◆ **TASK SET**
A – In the text on mounting medals, what overall length is given for a suspended medal?
B – List every material that the text on mounting medals says so-called professional companies use for mounting.
C – Extend the text on mounting medals from the point where it stops.

This is an article from Iain Hannigan’s blog.  Iain mounts medals as a hobby and has come across some pretty shoddy practices from some so called professionals.  This spurred him to write this guide to how it should be done.  Original article here.

Mounting of Medals a service I provide to those who ask.  I am self-taught but adhere to regulations in my methods and have pride in my finished work.
What boils my piss annoys me intensely is so-called “professional” companies charging “Top Dollar” (I have seen £9 per medal) for mounting and they use cereal box cardboard, double-sided tape and fishing line.

If you parade in the wet (a high likelihood in our climate) they’ll go soggy and just fall apart.

This brings me to the cause of my current ire, to whit, a set of 4 medals (mounted as described above) that required work to add a 4thbar (indicating 30 years’ service) to a Volunteer Reserve Services Medal (VRSM).

Army Dress Regulations states:

Method of Court Mounting Full Size Medals.

 A backing of buckram 69.85 mm deep by width required, depending on the number of Medals. 

Medal ribbons should be placed side by side up to and including a quantity of 6 Medals unless the width of these 6 medals extends past the left shoulder seam of the uniform.  In this instance, the 6 medals may be overlapped. 7 or more court mounted medals should always be overlapped with the senior ribbon nearest the centre of the chest being left fully exposed.  The overlap of ribbons will vary depending on the number of Medals worn and the size of the individual’s chest.   

At no time should more than two-thirds of any ribbon be covered by another; the overlap of each ribbon should be equal. 

The Medal is suspended from a ribbon to allow the centre of a round Medal to be cut in half by the backing, i.e. the nose of the impression of a sovereign’s head on a Medal should rest on the bottom edge of the backing. 

The overall length of a suspended Medal will be 88.9 mm.

Records for finding displayed items:
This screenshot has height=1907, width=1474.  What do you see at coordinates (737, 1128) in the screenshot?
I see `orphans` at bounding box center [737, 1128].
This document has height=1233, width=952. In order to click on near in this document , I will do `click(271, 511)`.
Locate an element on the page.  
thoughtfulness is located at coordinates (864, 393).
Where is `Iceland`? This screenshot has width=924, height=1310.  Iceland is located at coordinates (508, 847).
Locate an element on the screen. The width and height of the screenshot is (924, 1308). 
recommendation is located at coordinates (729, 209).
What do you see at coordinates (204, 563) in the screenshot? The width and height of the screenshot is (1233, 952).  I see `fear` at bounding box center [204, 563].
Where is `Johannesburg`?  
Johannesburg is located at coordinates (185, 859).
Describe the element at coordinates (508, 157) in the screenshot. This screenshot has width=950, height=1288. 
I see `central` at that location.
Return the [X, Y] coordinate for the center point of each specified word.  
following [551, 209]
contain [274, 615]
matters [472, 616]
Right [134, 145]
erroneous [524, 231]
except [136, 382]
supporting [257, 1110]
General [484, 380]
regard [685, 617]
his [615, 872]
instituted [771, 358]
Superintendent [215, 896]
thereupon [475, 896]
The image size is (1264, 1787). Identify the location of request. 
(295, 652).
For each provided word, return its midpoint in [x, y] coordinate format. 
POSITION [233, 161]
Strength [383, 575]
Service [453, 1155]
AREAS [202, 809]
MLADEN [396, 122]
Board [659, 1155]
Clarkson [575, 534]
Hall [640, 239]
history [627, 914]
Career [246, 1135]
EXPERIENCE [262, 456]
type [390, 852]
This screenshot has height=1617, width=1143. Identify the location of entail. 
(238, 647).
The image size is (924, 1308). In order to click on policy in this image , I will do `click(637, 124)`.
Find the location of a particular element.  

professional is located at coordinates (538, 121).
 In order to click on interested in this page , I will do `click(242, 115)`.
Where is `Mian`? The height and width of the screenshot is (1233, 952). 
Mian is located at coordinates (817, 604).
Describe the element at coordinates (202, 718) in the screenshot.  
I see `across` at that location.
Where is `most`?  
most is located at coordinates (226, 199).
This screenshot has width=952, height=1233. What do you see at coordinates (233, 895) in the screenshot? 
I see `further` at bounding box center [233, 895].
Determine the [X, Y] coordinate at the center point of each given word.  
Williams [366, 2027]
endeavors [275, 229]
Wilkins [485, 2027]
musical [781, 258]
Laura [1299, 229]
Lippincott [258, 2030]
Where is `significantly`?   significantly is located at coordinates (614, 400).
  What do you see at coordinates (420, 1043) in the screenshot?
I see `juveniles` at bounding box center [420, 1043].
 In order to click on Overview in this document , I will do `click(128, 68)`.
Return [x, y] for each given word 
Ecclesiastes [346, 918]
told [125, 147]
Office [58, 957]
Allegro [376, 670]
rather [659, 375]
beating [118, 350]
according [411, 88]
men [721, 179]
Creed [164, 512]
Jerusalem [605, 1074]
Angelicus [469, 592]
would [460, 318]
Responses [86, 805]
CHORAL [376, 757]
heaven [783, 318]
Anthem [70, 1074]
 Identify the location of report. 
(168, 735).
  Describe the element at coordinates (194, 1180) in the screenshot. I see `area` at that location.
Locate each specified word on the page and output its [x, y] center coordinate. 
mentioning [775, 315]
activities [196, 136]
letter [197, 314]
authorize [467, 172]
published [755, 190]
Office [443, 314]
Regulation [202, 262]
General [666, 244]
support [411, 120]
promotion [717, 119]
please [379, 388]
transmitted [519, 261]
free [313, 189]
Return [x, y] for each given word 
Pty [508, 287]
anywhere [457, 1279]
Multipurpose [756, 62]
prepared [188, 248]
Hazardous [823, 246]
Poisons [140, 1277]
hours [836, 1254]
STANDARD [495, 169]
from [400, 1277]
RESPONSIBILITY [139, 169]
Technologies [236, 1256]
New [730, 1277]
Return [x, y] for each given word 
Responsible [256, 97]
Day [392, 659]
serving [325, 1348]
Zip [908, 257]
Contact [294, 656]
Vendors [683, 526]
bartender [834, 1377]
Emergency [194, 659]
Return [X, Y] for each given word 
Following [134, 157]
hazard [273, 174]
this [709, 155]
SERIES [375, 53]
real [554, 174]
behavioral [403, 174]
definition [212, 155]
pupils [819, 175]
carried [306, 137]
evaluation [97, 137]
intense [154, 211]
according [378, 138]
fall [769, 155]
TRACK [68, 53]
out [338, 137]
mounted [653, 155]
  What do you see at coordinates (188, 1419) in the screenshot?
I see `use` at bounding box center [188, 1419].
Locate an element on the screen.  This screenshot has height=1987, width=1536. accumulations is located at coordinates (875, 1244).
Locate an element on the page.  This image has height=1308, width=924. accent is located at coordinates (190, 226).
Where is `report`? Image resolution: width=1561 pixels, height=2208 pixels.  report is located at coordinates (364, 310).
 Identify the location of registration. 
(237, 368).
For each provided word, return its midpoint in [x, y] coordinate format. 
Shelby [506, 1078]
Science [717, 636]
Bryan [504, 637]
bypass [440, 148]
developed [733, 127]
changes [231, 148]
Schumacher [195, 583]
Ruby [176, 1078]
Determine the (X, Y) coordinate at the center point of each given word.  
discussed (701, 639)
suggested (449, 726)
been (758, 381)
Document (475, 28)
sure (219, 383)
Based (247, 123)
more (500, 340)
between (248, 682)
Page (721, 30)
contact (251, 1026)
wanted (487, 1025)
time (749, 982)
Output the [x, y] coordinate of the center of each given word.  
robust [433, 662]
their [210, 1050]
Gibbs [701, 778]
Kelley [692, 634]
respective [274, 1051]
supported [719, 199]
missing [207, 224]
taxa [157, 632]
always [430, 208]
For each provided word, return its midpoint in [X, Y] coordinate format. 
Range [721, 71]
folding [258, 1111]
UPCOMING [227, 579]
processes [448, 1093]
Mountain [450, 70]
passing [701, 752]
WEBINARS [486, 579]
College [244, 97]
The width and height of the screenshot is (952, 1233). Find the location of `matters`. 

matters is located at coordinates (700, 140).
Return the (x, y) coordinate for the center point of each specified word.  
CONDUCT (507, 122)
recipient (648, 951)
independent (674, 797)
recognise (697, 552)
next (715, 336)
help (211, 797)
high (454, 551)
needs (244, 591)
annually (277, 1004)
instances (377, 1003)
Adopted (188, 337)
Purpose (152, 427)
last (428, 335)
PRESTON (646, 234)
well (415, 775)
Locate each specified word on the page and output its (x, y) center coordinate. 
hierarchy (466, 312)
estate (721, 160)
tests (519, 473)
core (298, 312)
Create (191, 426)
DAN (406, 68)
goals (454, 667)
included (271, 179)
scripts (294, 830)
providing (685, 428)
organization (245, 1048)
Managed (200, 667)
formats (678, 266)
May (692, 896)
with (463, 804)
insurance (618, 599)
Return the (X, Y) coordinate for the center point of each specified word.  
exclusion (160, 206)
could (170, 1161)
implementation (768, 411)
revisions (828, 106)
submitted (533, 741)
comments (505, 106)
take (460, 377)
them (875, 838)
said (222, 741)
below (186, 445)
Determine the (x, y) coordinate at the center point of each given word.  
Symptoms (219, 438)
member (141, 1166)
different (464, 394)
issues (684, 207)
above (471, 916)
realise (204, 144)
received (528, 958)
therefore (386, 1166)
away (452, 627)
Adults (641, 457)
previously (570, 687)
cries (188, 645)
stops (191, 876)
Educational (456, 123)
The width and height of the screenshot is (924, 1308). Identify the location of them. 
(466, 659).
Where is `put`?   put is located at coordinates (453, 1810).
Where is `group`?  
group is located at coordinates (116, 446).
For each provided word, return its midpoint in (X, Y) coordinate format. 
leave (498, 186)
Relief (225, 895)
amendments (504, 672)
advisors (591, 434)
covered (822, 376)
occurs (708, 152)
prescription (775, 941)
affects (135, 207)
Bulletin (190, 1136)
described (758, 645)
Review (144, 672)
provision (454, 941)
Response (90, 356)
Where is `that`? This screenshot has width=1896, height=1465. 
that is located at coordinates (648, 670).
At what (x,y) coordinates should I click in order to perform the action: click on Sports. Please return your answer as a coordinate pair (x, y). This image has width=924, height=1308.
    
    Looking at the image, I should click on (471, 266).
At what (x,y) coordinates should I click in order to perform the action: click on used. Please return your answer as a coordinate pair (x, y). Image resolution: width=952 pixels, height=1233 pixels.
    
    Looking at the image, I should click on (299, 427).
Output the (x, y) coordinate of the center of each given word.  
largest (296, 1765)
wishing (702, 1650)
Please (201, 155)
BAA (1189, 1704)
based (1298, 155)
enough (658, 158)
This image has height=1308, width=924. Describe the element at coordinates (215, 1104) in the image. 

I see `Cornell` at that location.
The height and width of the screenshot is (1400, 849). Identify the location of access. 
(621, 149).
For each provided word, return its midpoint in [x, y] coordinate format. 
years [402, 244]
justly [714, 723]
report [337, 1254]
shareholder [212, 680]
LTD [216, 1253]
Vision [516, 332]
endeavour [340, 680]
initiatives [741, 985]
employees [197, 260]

◆ **ANSWERS TO THE PROBLEMS**
A – 88.9 mm.

B – Cereal box cardboard, double-sided tape, and fishing line.

C –
No Medal should be suspended from less than 31.74 mm of Medal riband; in the case of a larger Order, Decoration or Medal, the backing may be increased to 76.2 mm depth to allow a minimum of 31.74 mm of riband suspending the Medal.    

A standard issue Medal brooch should be sewn to the back of the buckram.   The back overall should be covered by a black face cloth or doeskin, with the exception of the Guards Division, whose Medals are backed with scarlet.  

Medals are sewn down with a neutral coloured thread.    When mounted, the bottom edges of the Medals, regardless of their size, should be level.”


Time and again I see groups of fewer than 6 medals “overlapped” and as alluded to, mounted with the use of double sided tape and/ or glue.  This is shoddy and disrespectful to the owner of the medals who is paying.
“Why are they paying?”

You may well ask.

Swing mounting is carried out at public expense i.e. free by your unit tailor. Court mounting is at private expense, unless on public duties (Royal guard).

Court mounting is much the smarter (and preferred) option for many and after the last 2 decades or more there has been ample opportunity to deploy on operations and earn a substantial amount of medals.

To constantly have additional medals added to your “group” can become prohibitively expensive and to pay £9 each for cardboard and tape is a disgrace.


Let me now take you through this latest commission.
The group consists of:

Figure 1:Group as received (obverse)

Op Telic

Queens Golden Jubilee Medal

Queens Diamond Jubilee Medal

Volunteer Reserve Services Medal with 3 bars (25 years’ service)


Figure 2: Group as received (reverse)

The commission was to add a further bar (indicating 30 years’ service)

On stripping the group out to remount I found one of the worse quality jobs it has ever been my misfortune to come across…

Figures 3-5: Stripping out


The medals had been “Professionally” mounted on cardboard.  Held down with double sided tape and sewn with fishing line.

Once I had cleaned the tape residue off of the medals it was time to prepare the resources to do a “proper job”.

At this point-I confess- I had to deviate from regulations.  To enable me to add a 4th bar the backing had to be extended to 3 1/2″ deep so that there was sufficient length of suspension ribbon for them to fit on.  This was after starting with 3″ backing and finding it too short.

Figure 6: Polished obverse
Figure 7: Polished reverse (sans tape residue)
Figure 8: remounting resources


The backing Buckram is doubled up and stitched together (my sewing machine did protest) to give extra rigidity.  It is covered in black felt (so black it must be from a Priest shop #FatherTed) prior to adding ribbons.


The ribbons are initially laid in mirror order on the back face of the backing and sewn on.

They are then pulled tight over the front of the backing and held with clips whilst the top is sewn prior to the brooch.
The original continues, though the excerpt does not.